## What you need to do
Beginning with the line that includes "Screen dimensions: 1008x605" and ending with the last line of the entries below, set down each line exactly; include no pictures.

[Start of Attachment]

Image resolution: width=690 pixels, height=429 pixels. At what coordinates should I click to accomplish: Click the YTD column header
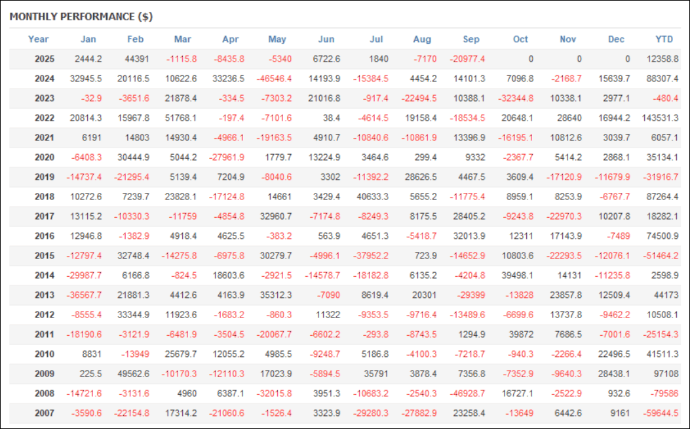pos(665,39)
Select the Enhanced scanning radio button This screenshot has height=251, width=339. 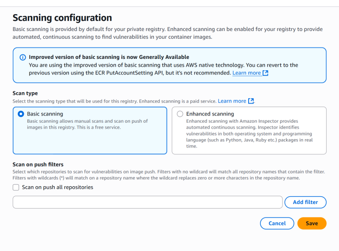(180, 114)
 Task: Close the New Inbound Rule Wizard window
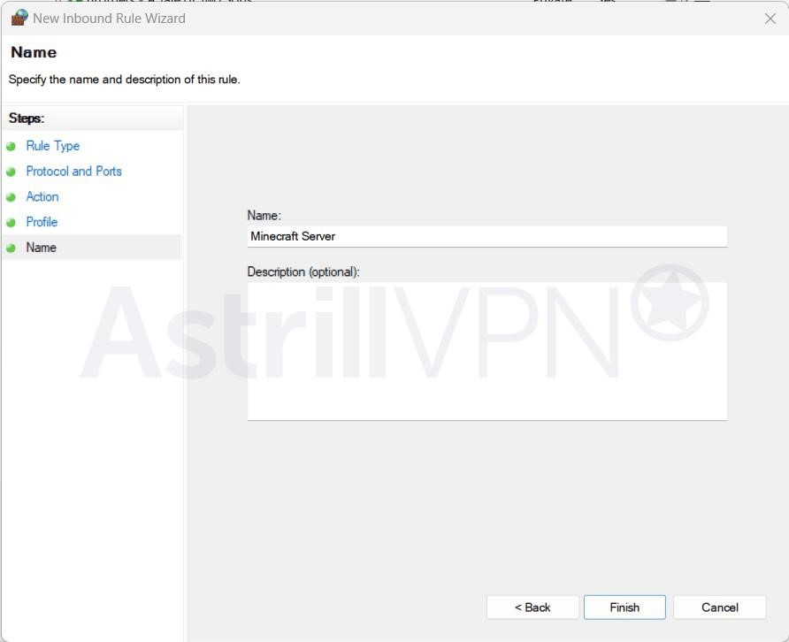[x=770, y=18]
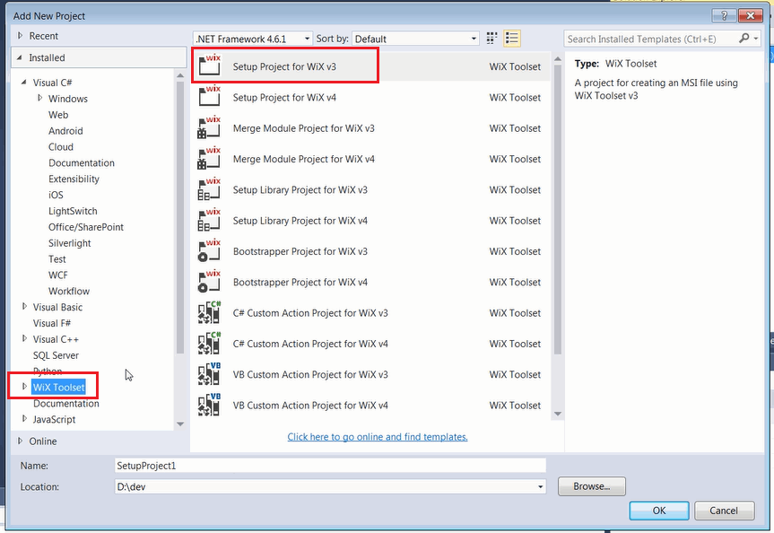Click the project Name input field
Viewport: 774px width, 533px height.
[x=329, y=466]
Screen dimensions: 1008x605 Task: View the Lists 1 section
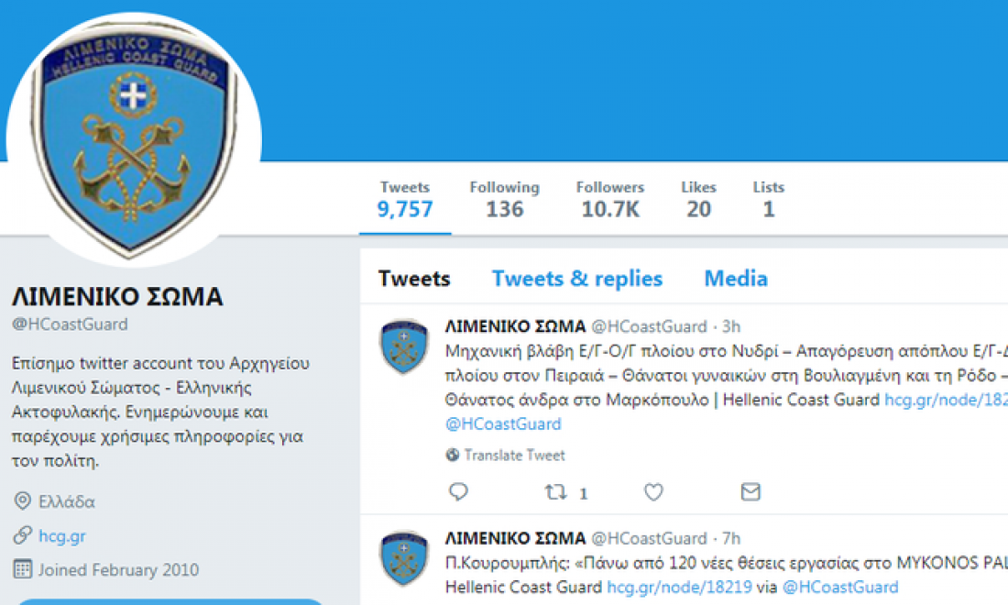click(x=768, y=199)
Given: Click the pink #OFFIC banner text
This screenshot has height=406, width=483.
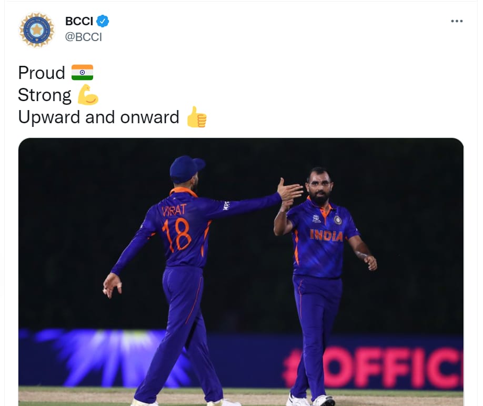Looking at the screenshot, I should click(x=373, y=367).
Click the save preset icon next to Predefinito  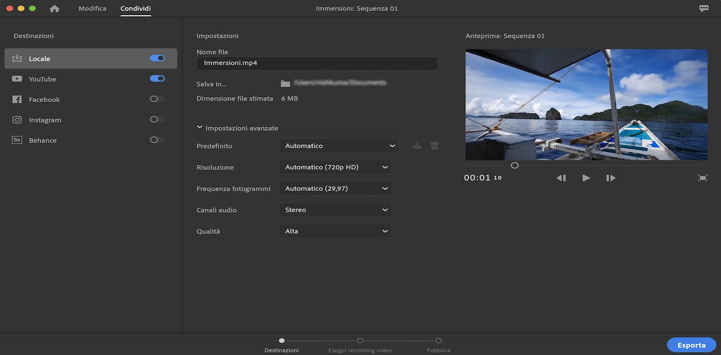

[End of Attachment]

## Finished exercise
Screen dimensions: 1008x605 Task: View the Lists 1 section
click(x=768, y=199)
Given: Click the pink #OFFIC banner text
This screenshot has height=406, width=483.
Looking at the screenshot, I should click(x=373, y=367).
Click the save preset icon next to Predefinito  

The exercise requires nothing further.